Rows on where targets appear
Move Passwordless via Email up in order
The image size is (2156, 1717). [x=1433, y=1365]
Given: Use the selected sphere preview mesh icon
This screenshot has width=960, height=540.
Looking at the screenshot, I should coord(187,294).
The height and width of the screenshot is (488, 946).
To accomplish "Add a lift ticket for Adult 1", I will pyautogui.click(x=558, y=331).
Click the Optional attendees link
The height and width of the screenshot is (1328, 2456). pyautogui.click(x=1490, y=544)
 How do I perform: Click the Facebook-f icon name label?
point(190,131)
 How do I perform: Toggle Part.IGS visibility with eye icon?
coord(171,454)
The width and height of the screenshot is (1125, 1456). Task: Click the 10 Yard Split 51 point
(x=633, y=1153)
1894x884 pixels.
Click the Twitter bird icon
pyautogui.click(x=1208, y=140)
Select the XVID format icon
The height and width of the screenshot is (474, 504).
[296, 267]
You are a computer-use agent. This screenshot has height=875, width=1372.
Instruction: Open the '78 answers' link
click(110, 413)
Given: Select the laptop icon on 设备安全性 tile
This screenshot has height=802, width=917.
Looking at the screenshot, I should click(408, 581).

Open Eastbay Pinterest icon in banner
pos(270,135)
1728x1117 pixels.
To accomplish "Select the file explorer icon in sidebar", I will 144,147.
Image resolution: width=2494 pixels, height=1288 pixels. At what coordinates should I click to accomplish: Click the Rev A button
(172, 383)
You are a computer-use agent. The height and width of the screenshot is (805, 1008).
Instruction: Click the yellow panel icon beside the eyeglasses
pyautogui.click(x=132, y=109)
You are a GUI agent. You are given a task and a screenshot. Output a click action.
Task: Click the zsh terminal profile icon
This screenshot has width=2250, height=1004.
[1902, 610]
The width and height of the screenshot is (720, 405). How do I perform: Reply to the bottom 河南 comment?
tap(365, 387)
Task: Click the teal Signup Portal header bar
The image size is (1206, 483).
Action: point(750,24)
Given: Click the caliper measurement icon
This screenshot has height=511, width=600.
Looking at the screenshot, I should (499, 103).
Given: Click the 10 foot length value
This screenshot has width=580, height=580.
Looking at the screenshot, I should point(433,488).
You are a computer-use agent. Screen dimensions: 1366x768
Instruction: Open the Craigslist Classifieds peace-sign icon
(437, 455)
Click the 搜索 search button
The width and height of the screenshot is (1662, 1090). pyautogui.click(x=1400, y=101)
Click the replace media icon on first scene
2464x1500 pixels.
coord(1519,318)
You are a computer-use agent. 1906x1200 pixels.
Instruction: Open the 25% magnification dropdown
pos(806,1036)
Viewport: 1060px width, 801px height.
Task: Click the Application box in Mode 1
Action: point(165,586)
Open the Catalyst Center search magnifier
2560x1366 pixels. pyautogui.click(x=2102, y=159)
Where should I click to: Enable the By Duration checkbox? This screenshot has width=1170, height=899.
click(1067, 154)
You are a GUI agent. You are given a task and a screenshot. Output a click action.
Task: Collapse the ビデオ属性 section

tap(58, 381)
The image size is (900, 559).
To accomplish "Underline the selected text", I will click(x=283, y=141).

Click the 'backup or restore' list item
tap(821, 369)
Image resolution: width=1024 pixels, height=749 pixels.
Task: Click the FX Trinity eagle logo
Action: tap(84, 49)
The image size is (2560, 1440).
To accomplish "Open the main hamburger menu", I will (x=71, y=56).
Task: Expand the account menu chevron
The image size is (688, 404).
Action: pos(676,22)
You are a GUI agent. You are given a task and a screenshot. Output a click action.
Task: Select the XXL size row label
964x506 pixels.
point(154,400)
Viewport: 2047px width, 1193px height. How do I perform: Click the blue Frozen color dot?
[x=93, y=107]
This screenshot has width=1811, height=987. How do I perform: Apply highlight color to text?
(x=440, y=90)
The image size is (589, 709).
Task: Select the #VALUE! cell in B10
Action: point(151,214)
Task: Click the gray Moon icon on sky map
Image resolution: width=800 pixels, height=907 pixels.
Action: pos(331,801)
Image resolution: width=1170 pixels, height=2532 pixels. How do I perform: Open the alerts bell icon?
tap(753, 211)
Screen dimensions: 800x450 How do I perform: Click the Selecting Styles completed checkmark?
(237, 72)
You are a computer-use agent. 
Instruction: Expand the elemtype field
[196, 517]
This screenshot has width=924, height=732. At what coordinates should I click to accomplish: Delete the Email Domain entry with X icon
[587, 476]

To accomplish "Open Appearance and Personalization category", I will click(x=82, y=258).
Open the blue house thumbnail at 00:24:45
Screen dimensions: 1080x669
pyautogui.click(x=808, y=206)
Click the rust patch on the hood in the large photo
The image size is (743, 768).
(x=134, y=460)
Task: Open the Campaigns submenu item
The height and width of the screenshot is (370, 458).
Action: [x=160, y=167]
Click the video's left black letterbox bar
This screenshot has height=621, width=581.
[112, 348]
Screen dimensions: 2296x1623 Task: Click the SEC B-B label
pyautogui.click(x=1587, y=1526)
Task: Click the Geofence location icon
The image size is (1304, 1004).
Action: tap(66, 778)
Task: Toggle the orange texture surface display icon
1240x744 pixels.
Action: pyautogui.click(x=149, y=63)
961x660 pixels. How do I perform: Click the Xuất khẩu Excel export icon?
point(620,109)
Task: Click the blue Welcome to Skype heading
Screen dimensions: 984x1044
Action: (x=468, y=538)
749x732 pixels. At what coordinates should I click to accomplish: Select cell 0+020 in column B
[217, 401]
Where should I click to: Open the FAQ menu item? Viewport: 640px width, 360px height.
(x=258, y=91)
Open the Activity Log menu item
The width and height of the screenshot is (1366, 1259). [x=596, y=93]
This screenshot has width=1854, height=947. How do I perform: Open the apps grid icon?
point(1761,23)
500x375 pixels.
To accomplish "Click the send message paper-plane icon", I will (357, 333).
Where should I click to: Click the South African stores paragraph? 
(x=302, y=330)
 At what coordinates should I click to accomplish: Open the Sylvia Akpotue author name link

> Stated goal:
Put every line of the material above into a numbered list, leaving out any blank lines.

> Problem solution:
1. Move Passwordless via Email up in order
2. The image size is (2156, 1717). [x=1433, y=1365]
3. Given: Use the selected sphere preview mesh icon
4. This screenshot has width=960, height=540.
5. Looking at the screenshot, I should coord(187,294).
6. The height and width of the screenshot is (488, 946).
7. To accomplish "Add a lift ticket for Adult 1", I will pyautogui.click(x=558, y=331).
8. Click the Optional attendees link
9. The height and width of the screenshot is (1328, 2456). pyautogui.click(x=1490, y=544)
10.  How do I perform: Click the Facebook-f icon name label?
11. point(190,131)
12.  How do I perform: Toggle Part.IGS visibility with eye icon?
13. coord(171,454)
14. The width and height of the screenshot is (1125, 1456). Task: Click the 10 Yard Split 51 point
15. (x=633, y=1153)
16. 1894x884 pixels.
17. Click the Twitter bird icon
18. pyautogui.click(x=1208, y=140)
19. Select the XVID format icon
20. The height and width of the screenshot is (474, 504).
21. [296, 267]
22. You are a computer-use agent. This screenshot has height=875, width=1372.
23. Instruction: Open the '78 answers' link
24. click(110, 413)
25. Given: Select the laptop icon on 设备安全性 tile
26. This screenshot has height=802, width=917.
27. Looking at the screenshot, I should click(408, 581).
28. Open Eastbay Pinterest icon in banner
29. pos(270,135)
30. 1728x1117 pixels.
31. To accomplish "Select the file explorer icon in sidebar", I will 144,147.
32. Image resolution: width=2494 pixels, height=1288 pixels. At what coordinates should I click to accomplish: Click the Rev A button
33. (172, 383)
34. You are a computer-use agent. The height and width of the screenshot is (805, 1008).
35. Instruction: Click the yellow panel icon beside the eyeglasses
36. pyautogui.click(x=132, y=109)
37. You are a GUI agent. You are given a task and a screenshot. Output a click action.
38. Task: Click the zsh terminal profile icon
39. This screenshot has width=2250, height=1004.
40. [1902, 610]
41. The width and height of the screenshot is (720, 405). How do I perform: Reply to the bottom 河南 comment?
42. tap(365, 387)
43. Task: Click the teal Signup Portal header bar
44. The image size is (1206, 483).
45. Action: point(750,24)
46. Given: Click the caliper measurement icon
47. This screenshot has height=511, width=600.
48. Looking at the screenshot, I should (499, 103).
49. Given: Click the 10 foot length value
50. This screenshot has width=580, height=580.
51. Looking at the screenshot, I should point(433,488).
52. You are a computer-use agent. Screen dimensions: 1366x768
53. Instruction: Open the Craigslist Classifieds peace-sign icon
54. (437, 455)
55. Click the 搜索 search button
56. The width and height of the screenshot is (1662, 1090). pyautogui.click(x=1400, y=101)
57. Click the replace media icon on first scene
58. 2464x1500 pixels.
59. coord(1519,318)
60. You are a computer-use agent. 1906x1200 pixels.
61. Instruction: Open the 25% magnification dropdown
62. pos(806,1036)
63. Viewport: 1060px width, 801px height.
64. Task: Click the Application box in Mode 1
65. Action: point(165,586)
66. Open the Catalyst Center search magnifier
67. 2560x1366 pixels. pyautogui.click(x=2102, y=159)
68. Where should I click to: Enable the By Duration checkbox? This screenshot has width=1170, height=899.
69. click(1067, 154)
70. You are a GUI agent. You are given a task and a screenshot. Output a click action.
71. Task: Collapse the ビデオ属性 section
72. tap(58, 381)
73. The image size is (900, 559).
74. To accomplish "Underline the selected text", I will click(x=283, y=141).
75. Click the 'backup or restore' list item
76. tap(821, 369)
77. Image resolution: width=1024 pixels, height=749 pixels.
78. Task: Click the FX Trinity eagle logo
79. Action: tap(84, 49)
80. The image size is (2560, 1440).
81. To accomplish "Open the main hamburger menu", I will (x=71, y=56).
82. Task: Expand the account menu chevron
83. The image size is (688, 404).
84. Action: pos(676,22)
85. You are a GUI agent. You are given a task and a screenshot. Output a click action.
86. Task: Select the XXL size row label
87. 964x506 pixels.
88. point(154,400)
89. Viewport: 2047px width, 1193px height. How do I perform: Click the blue Frozen color dot?
90. [x=93, y=107]
91. This screenshot has width=1811, height=987. How do I perform: Apply highlight color to text?
92. (x=440, y=90)
93. The image size is (589, 709).
94. Task: Select the #VALUE! cell in B10
95. Action: point(151,214)
96. Task: Click the gray Moon icon on sky map
97. Image resolution: width=800 pixels, height=907 pixels.
98. Action: pos(331,801)
99. Image resolution: width=1170 pixels, height=2532 pixels. How do I perform: Open the alerts bell icon?
100. tap(753, 211)
101. Screen dimensions: 800x450 How do I perform: Click the Selecting Styles completed checkmark?
102. (237, 72)
103. You are a computer-use agent. 
104. Instruction: Expand the elemtype field
105. [196, 517]
106. This screenshot has width=924, height=732. At what coordinates should I click to accomplish: Delete the Email Domain entry with X icon
107. [587, 476]
108. To accomplish "Open Appearance and Personalization category", I will click(x=82, y=258).
109. Open the blue house thumbnail at 00:24:45
110. Screen dimensions: 1080x669
111. pyautogui.click(x=808, y=206)
112. Click the rust patch on the hood in the large photo
113. The image size is (743, 768).
114. (x=134, y=460)
115. Task: Open the Campaigns submenu item
116. The height and width of the screenshot is (370, 458).
117. Action: [x=160, y=167]
118. Click the video's left black letterbox bar
119. This screenshot has height=621, width=581.
120. [112, 348]
121. Screen dimensions: 2296x1623 Task: Click the SEC B-B label
122. pyautogui.click(x=1587, y=1526)
123. Task: Click the Geofence location icon
124. The image size is (1304, 1004).
125. Action: tap(66, 778)
126. Task: Toggle the orange texture surface display icon
127. 1240x744 pixels.
128. Action: pyautogui.click(x=149, y=63)
129. 961x660 pixels. How do I perform: Click the Xuất khẩu Excel export icon?
130. point(620,109)
131. Task: Click the blue Welcome to Skype heading
132. Screen dimensions: 984x1044
133. Action: (x=468, y=538)
134. 749x732 pixels. At what coordinates should I click to accomplish: Select cell 0+020 in column B
135. [217, 401]
136. Where should I click to: Open the FAQ menu item? Viewport: 640px width, 360px height.
137. (x=258, y=91)
138. Open the Activity Log menu item
139. The width and height of the screenshot is (1366, 1259). [x=596, y=93]
140. This screenshot has width=1854, height=947. How do I perform: Open the apps grid icon?
141. point(1761,23)
142. 500x375 pixels.
143. To accomplish "Click the send message paper-plane icon", I will (357, 333).
144. Where should I click to: Click the South African stores paragraph? 
145. (x=302, y=330)
146.  At what coordinates should I click to accomplish: Open the Sylvia Akpotue author name link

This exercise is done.